Challenge Team Interim Report


[Challenge Logo]

    Team Number: 063

    School Name: Ramah High School

    Area of Science: Physiology

    Project Title: Weight Lifting Program

Abstract
Interim
Final Report

Team 063 is proud to acknowledge its progress thus far in the New Mexico Supercomputing Challenge. We have found both good and bad things. Our project is more complicated than we had originally anticipated. It is not easy to find specifics on the Internet. We are learning about the Internet more and more.

We have figured out what we need to find, but not quite how to find everything. Any suggestions you may have on where to look for information that would help us with this project would be greatly appreciated.

We have found that in order to gain muscle tissue you need to increase your growth hormone release. We need to find what effects this. Obviously exercise does, but we need to find by how much.

Glutamine has a definite effect on muscle growth. Glutamine is an anti-proteolytic (prevents muscle tissue breakdown) functions and growth hormone elevating effects. Glutamine is the most abundant single amino acid in the blood and in the intracellular free amino acid pool (most abundant amino acid in muscle tissue). It comprises sixty-one percent of the amino acid pool in skeletal muscle. Glutamine's unique structure, containing two nitrogen side chains, consists of nineteen percent nitrogen making it the primary transporter of nitrogen into the muscle cell. In fact, Glutamine alone is responsible for thirty-five percent of the nitrogen that gets into the muscle cell. Glutamine literally drives muscle building nitrogen into the muscle cell where it is synthesized for growth.

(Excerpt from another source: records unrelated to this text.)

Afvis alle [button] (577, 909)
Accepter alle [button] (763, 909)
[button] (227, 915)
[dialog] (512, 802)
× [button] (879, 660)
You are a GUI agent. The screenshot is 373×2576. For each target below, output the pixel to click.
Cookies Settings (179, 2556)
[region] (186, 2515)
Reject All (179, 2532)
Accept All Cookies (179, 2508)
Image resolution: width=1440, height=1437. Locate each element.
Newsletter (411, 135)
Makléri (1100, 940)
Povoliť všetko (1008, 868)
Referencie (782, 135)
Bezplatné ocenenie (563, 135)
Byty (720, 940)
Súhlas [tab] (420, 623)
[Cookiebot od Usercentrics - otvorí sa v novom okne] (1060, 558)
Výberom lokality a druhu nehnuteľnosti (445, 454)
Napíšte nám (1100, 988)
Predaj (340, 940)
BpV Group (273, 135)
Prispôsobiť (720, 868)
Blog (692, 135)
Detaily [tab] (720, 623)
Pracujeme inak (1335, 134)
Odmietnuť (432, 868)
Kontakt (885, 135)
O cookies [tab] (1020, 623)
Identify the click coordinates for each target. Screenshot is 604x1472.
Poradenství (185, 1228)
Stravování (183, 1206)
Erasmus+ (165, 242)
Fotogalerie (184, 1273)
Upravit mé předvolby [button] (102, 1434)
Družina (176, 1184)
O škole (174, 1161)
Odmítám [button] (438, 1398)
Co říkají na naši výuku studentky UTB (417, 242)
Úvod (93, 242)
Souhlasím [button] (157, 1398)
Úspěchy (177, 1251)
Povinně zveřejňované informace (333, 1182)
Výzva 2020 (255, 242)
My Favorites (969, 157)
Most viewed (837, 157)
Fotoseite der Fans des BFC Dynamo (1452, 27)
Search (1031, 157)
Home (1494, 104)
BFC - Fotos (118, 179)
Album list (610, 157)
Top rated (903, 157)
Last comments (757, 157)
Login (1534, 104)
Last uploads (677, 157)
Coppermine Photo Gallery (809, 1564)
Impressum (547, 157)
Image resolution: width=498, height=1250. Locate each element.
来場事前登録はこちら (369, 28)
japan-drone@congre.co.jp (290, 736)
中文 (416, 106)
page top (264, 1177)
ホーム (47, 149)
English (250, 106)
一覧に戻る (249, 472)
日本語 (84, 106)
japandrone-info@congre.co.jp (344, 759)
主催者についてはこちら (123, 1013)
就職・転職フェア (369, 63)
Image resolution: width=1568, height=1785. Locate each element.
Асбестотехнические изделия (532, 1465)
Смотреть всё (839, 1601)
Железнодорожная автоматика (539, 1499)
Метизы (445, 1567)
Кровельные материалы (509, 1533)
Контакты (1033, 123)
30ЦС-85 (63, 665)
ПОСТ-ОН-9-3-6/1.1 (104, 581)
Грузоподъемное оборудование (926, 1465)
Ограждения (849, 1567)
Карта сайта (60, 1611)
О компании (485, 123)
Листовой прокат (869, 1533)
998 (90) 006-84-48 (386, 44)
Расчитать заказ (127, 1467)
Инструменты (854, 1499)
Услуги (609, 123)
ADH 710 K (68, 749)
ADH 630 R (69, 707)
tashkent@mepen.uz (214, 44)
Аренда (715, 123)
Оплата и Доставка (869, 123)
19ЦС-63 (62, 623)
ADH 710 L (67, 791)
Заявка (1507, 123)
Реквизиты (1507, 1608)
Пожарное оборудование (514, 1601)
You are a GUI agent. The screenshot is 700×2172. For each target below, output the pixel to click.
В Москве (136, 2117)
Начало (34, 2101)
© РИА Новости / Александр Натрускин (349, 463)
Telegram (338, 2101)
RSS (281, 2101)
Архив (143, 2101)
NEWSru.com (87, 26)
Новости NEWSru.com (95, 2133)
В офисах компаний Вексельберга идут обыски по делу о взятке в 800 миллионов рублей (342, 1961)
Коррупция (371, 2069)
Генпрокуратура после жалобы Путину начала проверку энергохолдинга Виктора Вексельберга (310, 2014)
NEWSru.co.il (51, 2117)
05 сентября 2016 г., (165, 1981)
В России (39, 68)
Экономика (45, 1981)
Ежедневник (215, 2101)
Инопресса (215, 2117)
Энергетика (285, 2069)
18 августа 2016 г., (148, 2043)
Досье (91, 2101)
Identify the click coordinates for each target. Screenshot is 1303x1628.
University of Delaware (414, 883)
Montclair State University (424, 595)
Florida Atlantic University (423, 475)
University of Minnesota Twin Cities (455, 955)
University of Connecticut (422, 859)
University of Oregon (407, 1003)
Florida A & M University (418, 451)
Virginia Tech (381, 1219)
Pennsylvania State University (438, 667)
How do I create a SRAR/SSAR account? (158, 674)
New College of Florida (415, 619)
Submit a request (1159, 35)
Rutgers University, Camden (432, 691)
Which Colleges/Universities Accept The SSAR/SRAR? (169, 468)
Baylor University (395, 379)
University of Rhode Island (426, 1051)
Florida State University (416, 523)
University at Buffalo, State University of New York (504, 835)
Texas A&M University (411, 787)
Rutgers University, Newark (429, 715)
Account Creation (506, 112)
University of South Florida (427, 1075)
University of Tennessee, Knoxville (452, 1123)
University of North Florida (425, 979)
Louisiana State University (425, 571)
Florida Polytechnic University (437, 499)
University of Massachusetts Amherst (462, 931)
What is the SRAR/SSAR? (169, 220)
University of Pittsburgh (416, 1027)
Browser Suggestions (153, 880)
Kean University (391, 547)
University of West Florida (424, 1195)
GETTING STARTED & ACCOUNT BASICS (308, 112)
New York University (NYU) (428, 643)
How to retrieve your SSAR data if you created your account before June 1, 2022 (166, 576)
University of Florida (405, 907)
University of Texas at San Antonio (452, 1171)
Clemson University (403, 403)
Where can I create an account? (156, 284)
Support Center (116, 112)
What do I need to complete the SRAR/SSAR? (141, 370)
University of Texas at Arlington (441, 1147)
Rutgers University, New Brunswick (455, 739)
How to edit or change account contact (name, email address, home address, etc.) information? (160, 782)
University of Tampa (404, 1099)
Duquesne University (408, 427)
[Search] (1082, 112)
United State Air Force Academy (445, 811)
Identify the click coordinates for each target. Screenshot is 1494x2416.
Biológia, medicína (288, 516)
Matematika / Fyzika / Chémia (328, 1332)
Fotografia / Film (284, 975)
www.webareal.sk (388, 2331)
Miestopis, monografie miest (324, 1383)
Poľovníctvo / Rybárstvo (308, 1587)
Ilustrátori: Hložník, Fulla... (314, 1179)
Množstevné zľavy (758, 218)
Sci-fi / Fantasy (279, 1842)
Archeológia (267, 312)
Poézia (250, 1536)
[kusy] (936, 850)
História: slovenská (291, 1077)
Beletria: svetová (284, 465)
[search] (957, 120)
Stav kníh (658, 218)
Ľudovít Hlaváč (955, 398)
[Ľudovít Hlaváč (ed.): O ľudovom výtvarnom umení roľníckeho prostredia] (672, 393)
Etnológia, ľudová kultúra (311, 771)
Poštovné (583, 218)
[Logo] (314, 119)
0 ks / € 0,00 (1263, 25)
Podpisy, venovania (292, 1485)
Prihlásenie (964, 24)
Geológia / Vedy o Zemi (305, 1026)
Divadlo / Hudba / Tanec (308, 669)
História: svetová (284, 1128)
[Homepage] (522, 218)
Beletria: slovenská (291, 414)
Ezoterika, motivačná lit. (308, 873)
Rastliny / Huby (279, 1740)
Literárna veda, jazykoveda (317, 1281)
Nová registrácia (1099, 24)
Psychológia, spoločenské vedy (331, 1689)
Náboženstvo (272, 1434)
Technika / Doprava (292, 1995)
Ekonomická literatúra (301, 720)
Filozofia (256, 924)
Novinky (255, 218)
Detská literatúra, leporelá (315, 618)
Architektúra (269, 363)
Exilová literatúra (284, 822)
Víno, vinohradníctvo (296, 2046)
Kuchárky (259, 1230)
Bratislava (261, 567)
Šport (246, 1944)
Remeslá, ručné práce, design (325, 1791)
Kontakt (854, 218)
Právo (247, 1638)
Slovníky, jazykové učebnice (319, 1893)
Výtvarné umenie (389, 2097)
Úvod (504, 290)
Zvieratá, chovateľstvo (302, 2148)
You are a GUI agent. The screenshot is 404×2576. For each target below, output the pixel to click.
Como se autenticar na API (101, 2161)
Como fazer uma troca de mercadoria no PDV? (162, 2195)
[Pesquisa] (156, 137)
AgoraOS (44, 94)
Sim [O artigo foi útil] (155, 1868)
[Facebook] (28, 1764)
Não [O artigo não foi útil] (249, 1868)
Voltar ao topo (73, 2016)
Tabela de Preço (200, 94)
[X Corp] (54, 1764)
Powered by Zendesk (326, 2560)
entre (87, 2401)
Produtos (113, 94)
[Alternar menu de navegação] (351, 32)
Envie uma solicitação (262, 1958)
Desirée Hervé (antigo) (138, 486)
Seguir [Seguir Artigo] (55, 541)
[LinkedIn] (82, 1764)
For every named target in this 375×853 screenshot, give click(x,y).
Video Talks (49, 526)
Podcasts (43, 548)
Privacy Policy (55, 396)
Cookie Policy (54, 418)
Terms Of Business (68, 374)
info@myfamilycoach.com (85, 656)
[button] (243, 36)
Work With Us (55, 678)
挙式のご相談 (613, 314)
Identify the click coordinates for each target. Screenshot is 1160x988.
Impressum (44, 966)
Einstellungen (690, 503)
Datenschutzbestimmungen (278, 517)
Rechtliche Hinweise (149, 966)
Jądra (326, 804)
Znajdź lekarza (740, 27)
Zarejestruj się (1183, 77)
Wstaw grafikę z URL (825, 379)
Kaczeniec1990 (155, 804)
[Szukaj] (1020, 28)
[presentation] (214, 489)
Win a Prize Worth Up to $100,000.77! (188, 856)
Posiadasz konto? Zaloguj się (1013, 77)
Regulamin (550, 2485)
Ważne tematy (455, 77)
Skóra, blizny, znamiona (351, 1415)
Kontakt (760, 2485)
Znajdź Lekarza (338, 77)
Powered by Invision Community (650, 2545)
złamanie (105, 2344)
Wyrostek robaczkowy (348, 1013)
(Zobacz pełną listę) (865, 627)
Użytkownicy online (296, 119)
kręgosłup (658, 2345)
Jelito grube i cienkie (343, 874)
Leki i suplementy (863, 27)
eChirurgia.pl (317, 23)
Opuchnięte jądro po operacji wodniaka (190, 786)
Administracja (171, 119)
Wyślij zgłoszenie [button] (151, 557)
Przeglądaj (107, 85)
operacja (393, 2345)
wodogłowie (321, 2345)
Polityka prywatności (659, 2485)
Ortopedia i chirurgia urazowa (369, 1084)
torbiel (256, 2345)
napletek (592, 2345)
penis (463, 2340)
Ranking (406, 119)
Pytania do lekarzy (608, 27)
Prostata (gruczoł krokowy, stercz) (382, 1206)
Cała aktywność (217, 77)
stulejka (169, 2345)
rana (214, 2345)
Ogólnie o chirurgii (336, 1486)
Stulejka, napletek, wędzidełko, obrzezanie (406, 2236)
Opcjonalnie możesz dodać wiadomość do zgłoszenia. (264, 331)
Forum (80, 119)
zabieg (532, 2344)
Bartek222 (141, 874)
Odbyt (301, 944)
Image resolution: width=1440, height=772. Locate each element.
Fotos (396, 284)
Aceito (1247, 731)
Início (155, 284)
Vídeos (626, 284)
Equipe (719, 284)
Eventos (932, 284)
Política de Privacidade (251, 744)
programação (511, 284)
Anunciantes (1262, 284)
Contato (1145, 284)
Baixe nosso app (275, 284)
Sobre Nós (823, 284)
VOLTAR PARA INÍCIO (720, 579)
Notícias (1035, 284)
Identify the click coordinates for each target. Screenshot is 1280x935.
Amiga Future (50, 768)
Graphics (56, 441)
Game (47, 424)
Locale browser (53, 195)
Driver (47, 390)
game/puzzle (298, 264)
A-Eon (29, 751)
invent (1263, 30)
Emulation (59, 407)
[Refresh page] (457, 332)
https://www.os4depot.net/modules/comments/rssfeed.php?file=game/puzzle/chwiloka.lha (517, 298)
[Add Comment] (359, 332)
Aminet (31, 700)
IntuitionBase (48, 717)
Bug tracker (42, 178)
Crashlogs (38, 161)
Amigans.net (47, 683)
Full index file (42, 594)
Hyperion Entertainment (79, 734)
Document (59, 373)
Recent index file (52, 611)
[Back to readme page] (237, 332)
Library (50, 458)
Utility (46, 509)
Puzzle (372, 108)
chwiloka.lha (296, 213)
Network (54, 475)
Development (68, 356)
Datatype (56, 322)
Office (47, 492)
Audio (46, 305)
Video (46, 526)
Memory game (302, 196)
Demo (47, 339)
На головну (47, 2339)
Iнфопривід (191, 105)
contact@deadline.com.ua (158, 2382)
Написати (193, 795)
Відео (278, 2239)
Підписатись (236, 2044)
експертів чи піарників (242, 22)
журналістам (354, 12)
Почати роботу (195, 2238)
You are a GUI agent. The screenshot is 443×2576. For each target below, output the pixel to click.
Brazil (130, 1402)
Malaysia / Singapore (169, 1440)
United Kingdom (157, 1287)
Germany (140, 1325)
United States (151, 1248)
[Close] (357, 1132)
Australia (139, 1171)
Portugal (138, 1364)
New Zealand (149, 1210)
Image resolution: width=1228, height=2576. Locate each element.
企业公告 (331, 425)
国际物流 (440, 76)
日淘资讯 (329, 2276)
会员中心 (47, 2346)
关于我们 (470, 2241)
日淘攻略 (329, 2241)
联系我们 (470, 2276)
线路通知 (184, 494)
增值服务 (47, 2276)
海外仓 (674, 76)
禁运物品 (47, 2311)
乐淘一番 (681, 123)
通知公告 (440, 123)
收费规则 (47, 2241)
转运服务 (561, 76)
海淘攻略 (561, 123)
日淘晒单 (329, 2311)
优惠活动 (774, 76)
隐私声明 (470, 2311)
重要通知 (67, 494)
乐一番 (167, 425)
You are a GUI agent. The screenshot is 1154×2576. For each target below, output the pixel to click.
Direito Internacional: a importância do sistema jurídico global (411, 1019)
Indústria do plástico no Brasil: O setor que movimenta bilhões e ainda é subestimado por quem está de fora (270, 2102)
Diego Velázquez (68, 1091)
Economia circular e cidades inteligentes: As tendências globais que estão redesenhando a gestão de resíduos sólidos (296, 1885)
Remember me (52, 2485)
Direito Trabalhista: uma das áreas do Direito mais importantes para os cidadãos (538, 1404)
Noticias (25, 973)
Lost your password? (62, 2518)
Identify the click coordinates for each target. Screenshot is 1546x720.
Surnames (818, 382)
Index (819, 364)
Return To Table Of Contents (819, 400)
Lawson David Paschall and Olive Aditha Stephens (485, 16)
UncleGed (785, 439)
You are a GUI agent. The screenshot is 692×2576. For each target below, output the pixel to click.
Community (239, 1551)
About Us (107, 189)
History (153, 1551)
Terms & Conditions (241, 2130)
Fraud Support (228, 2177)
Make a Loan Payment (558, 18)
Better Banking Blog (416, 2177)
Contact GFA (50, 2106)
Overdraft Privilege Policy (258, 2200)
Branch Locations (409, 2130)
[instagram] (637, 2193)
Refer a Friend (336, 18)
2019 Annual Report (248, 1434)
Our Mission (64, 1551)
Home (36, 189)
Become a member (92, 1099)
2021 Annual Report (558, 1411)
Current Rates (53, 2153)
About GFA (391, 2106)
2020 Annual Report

Glutamine concentrations fall markedly after training and remain low until complete recovery. What this means is, the very rigors of weight training leak nitrogen carrying Glutamine from muscle tissue. This fall in Glutamine is catabolic to muscle tissue. Supplementing with Glutamine spares free Glutamine in muscle tissue, counteracts the fall in muscle protein synthesis, and improves nitrogen balance.

We found this information at PowerHouse Nutrition Center. This is a good cite, although it is only an advertisement. To build muscle you must be in a "positive" nitrogen balance. Muscle tissue breaks down-cannibalizes- when you are in a negative nitrogen balance. To keep your body in a positive nitrogen state to build muscle you must supply a high quality protein source every few hours. The higher nitrogen retaining ability of the protein, the greater the ability to pack on muscle. Protein is the nutritional backbone for muscle growth. No matter how hard you train or what other supplements you take without adequate protein you won't see any gains.

We could go on and on about all the stuff we have learned, but we won't. Hopefully we will be able to make some sense of all of this by April.